An Italian archaeologist and antiquities expert says a “substantial portion” of the looted items returned to Italy earlier this year from the United States are fakes. Gianfranco Adornato, a professor of Greek and Roman art and archeology at the Ecole Normale Supérieure in Pisa, says a high percentage of the 60 works, collectively valued at more than $20 million, are “made up of easily recognizable forgeries …these supposed works will hopefully never be exhibited in Italian museums.”
The 60 archaeological objects believed to have been looted from sites in Italy, including a fresco taken from Herculaneum and bronze busts, were repatriated in January with great fanfare.

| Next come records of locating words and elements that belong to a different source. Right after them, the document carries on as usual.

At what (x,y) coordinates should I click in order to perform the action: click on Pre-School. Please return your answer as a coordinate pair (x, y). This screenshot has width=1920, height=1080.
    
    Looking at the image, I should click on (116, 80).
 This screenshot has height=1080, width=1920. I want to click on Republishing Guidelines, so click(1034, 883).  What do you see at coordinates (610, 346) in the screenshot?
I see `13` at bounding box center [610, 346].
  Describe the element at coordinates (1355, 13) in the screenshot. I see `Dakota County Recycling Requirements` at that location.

Some items were purchased by billionaire collector Michael Steinhardt, while more than 20 items were also in the collection of New York’s Metropolitan Museum of Art, including a marble head of Athena, dating from 200 BC.
The items, handed over by American officials to their Italian colleagues in New York last September, were repatriated thanks to an international trafficking investigation led by the Manhattan District Attorney’s Office and the Carabinieri Cultural Heritage Unit, the Italian National Police.
“This unit was particularly effective; remarkable objects and monuments, part of Italian cultural heritage, have been recovered in major international museums, notably in the United States,” writes Adornato in our partner newspaper, The Giornale dell’Arte.
Most of the works were exhibited at the Rome Museum Saved Art Museum (Museo dell’Arte Salvata) which opened last year in a space in the ancient Baths of Diocletian. Adornato says, however, that several objects could be fakes, including an amphora from the Greek Nicosthenic workshop (530 BC-500 BC) and a “carnation” with a mask of Dionysus on the center (500 BC).
“It may be noted that the peephole has a strange pattern of eyes; it is devoid of lacrimal wattles, characteristic of this typology. Even the Dionysian mask (featured) is simplified with superficial and imprecise engravings. Another Attic band cup, decorated with sphinxes on its sides, dating from the second half of the 6th century BC, presents the two monsters in a completely wrong pose, never seen in Greek art,” explains Adornato.
He also distinguishes a dinosaurs-a Greek mixing bowl-featuring a series of horsemen. “Although it mimics metal prototypes, this vase features a particularly chunky support not found in other comparable vases. Furthermore, from a technical point of view, the forger exaggerates the horse’s mane, neck and ribs: the caparison (fabric covering) on the horse’s back is never represented in ancient art. Italian authorities have not revealed the collections housing these objects in the United States.
Adornato tells The arts journal: “I suspect other counterfeits among the objects; not only the pottery, easily recognizable thanks to the iconography, but also certain sculptures do not seem authentic. You should look at them more closely because the surfaces have been smoothed by acids and the encrustations appear artificial. The Carabinieri cultural heritage unit did not respond to a request for comment.